─── Text to read ───
The following is a general discussion of the anticipated material United States federal income tax consequences to a holder of the acquisition, ownership and disposition of the Notes. Unless otherwise stated, this discussion is limited to the tax consequences to those holders who buy the Notes in the current offering and who hold such Notes as capital assets. This discussion does not address specific tax consequences that may be relevant to particular persons (including, for example, pass-through entities (e.g., partnerships) or persons who hold the Notes through pass-through entities, banks or financial institutions, broker-dealers, insurance companies, U.S. expatriates, regulated investment companies, tax-exempt entities, common trust funds, controlled foreign corporations, dealers in securities or currencies and persons in special situations, such as those who hold Notes as part of a straddle, hedge, conversion transaction, or other integrated investment). In addition, this discussion does not describe any tax consequences arising under United States federal gift and estate or other federal tax laws or under the tax laws of any state, local or foreign jurisdiction (other than certain tax reporting and withholding tax consequences arising from the Council of the European Union Directive). This discussion is based upon the Internal Revenue Code of 1986, as amended (the “Code”), the Treasury Department regulations (the “Treasury Regulations”) promulgated thereunder, and administrative and judicial interpretations thereof, all as of the date hereof and all of which are subject to change, possibly with retroactive effect.
─── Provided material ───
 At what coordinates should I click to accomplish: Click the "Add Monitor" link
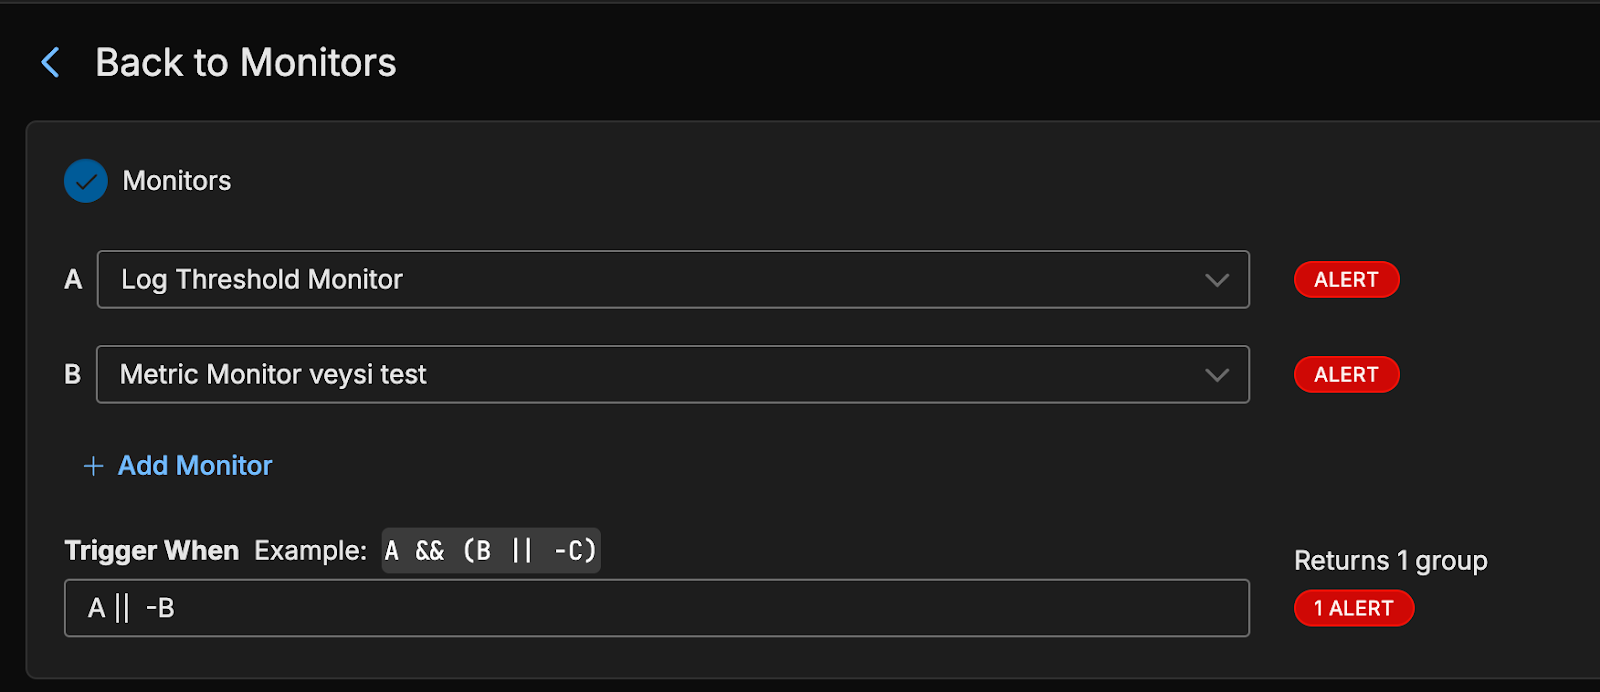pyautogui.click(x=195, y=466)
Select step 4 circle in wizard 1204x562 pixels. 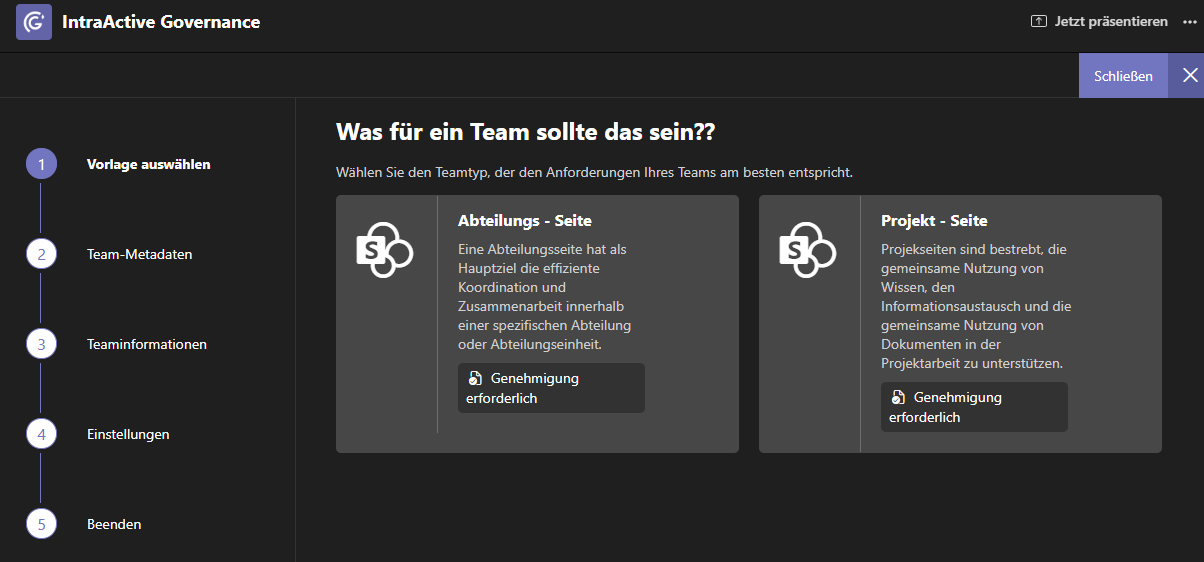pyautogui.click(x=41, y=434)
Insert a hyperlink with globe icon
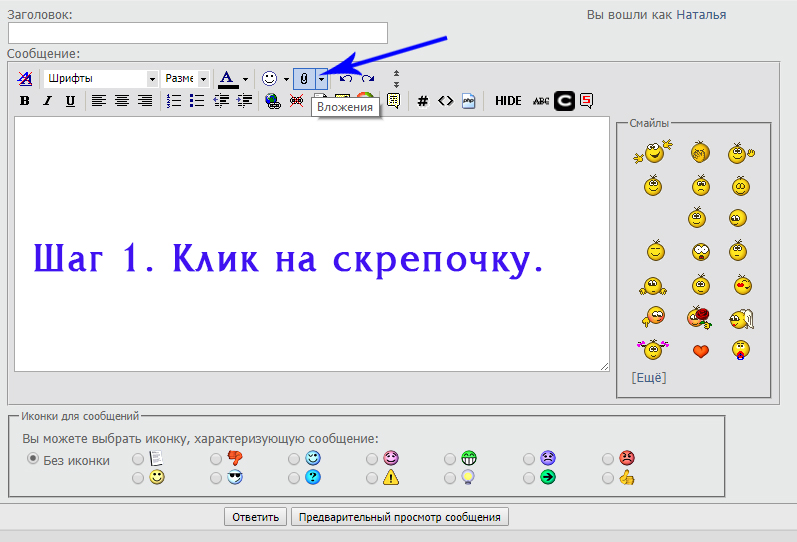 pyautogui.click(x=272, y=101)
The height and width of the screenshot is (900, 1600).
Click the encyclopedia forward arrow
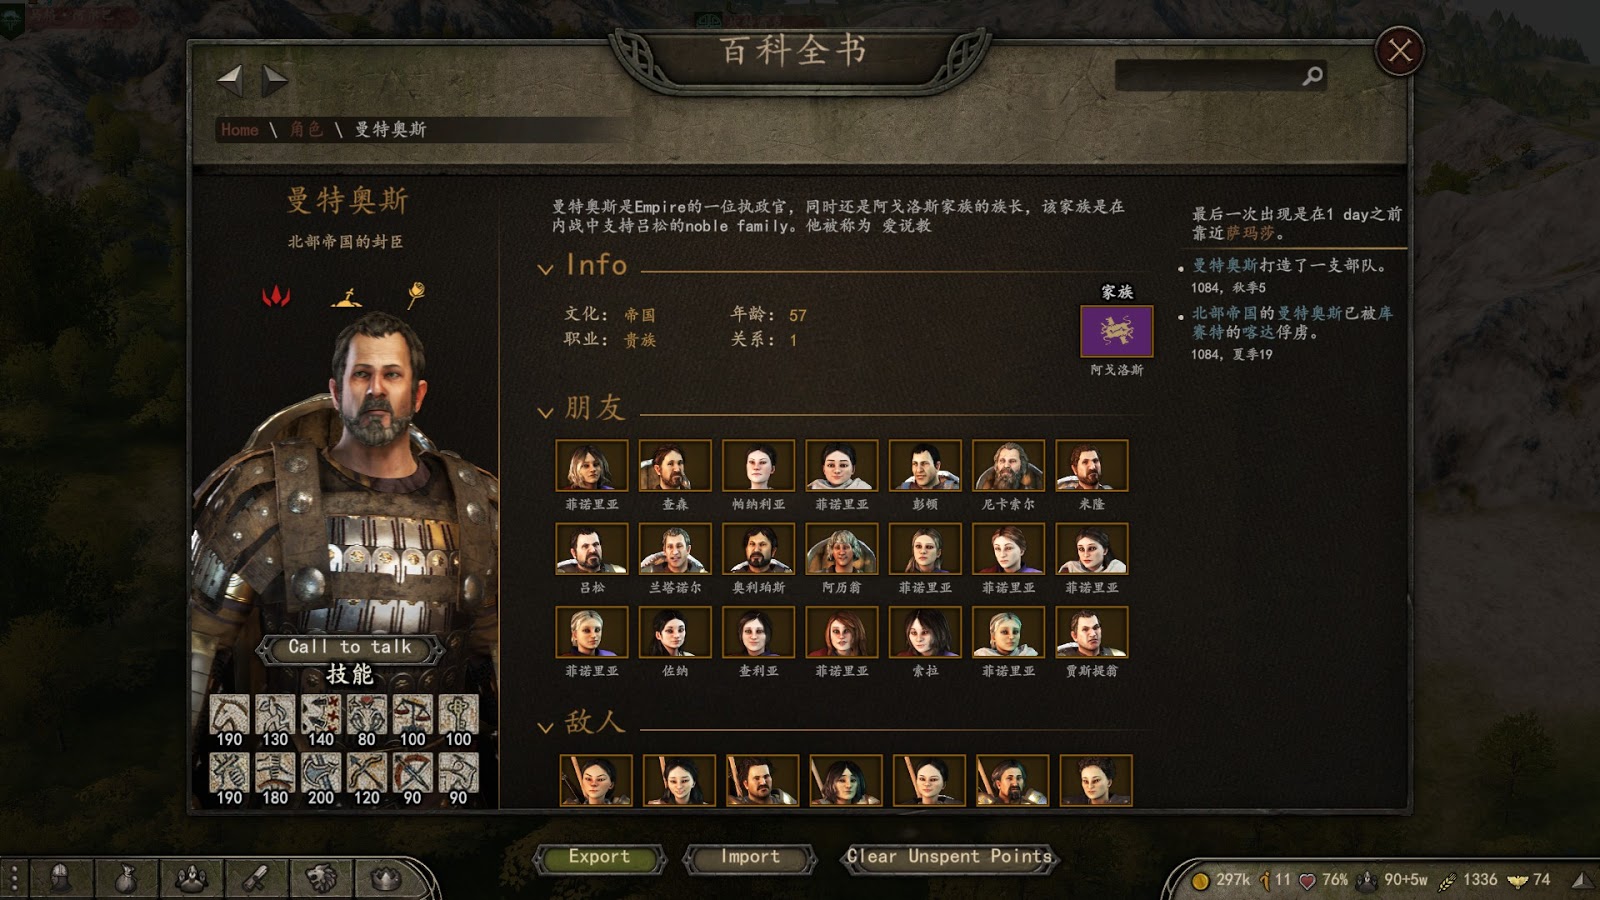[x=274, y=80]
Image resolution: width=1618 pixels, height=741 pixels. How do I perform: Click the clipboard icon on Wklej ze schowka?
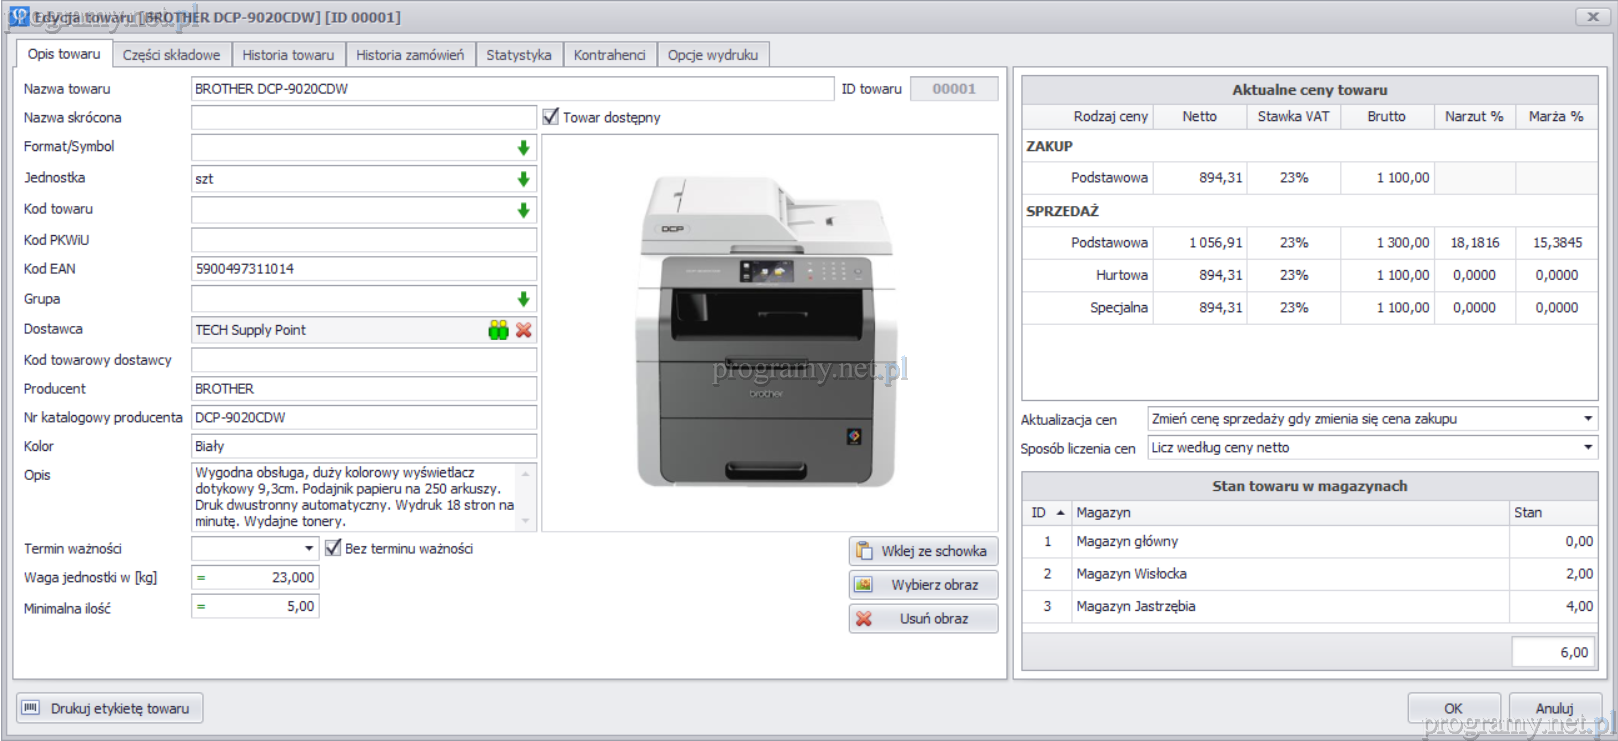(864, 551)
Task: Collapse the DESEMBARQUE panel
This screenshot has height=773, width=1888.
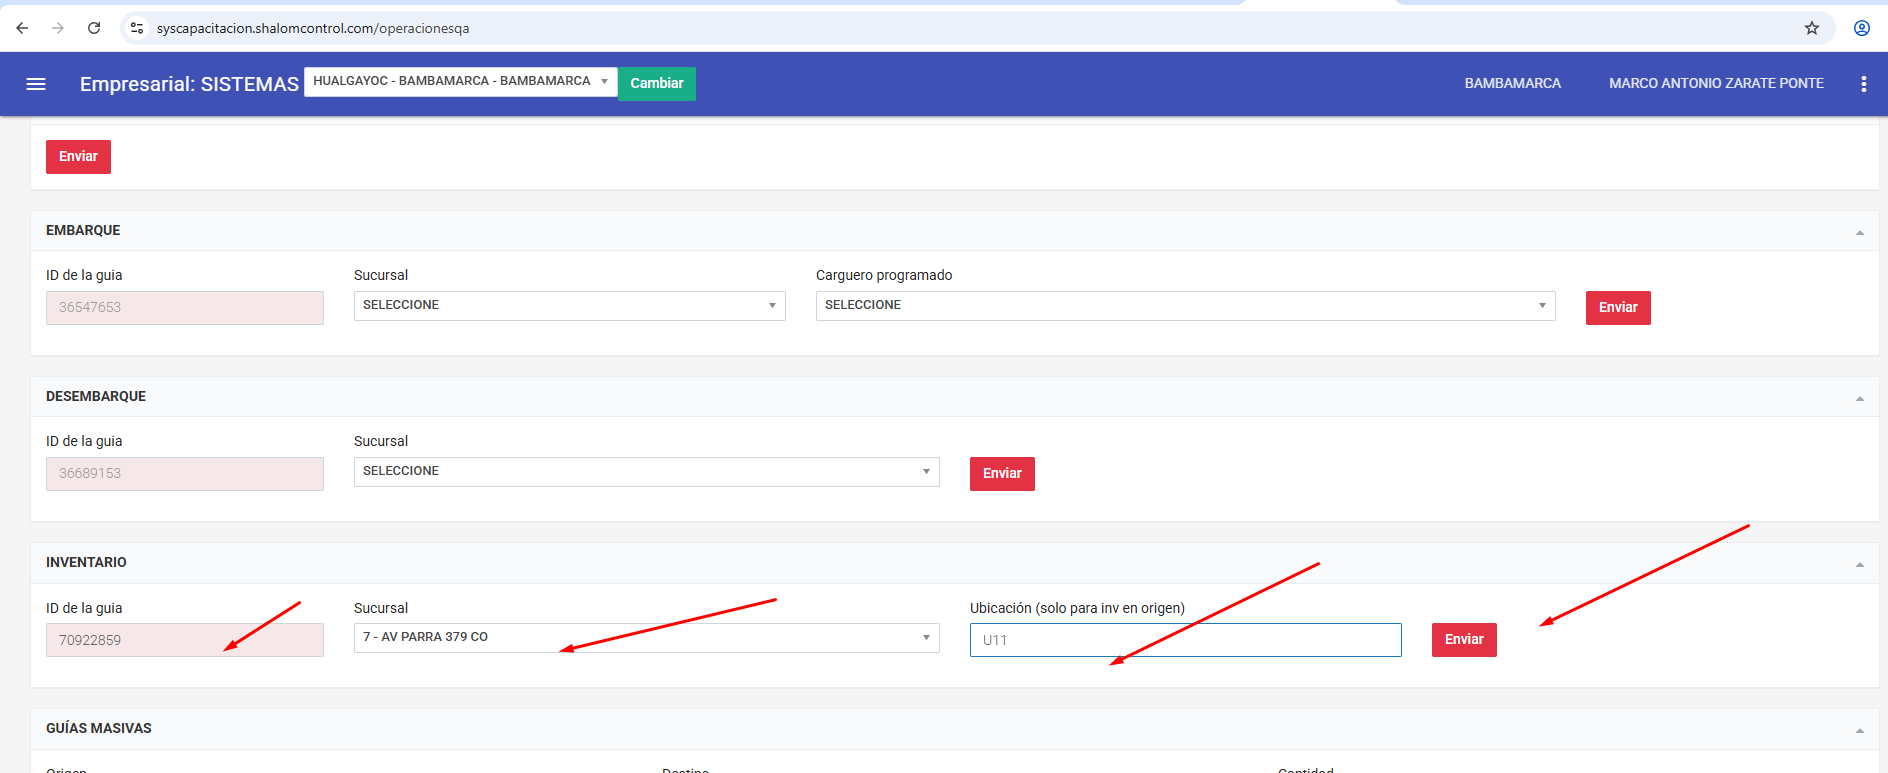Action: (1859, 398)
───
#### [Instructions for the task]
Resume the text on the U.S. federal income tax consequences of the Notes, picking up right after its last sentence.

#### [Response to this exercise]
Prospective purchasers of the Notes are urged to consult their tax advisors concerning the United States federal income tax consequences to them of acquiring, owning and disposing of the Notes, as well as the application of state, local and foreign income and other tax laws.

 

For purposes of this discussion, “U.S. Holder” means (i) a citizen or individual resident of the United States; (ii) a corporation (including an entity treated as a corporation for United States federal income tax purposes) or a partnership created or organized in or under the laws of the United States or any political subdivision thereof; (iii) an estate, the income of which is subject to United States federal income tax regardless of the source; or (iv) a trust, if a court within the United States is able to exercise primary supervision over the trust’s administration and one or more U.S. persons have the authority to control all its substantial decisions, or if the trust was in existence on August 20, 1996, and has properly elected to continue to be treated as a U.S. person. If a partnership holds our notes, the United States federal income tax consequences of payments received by such partnership will in many cases be determined by reference to the status of a partner and the activities of the partnership.

 

A Non-U.S. Holder is a holder that is not a partnership or a U.S. Holder.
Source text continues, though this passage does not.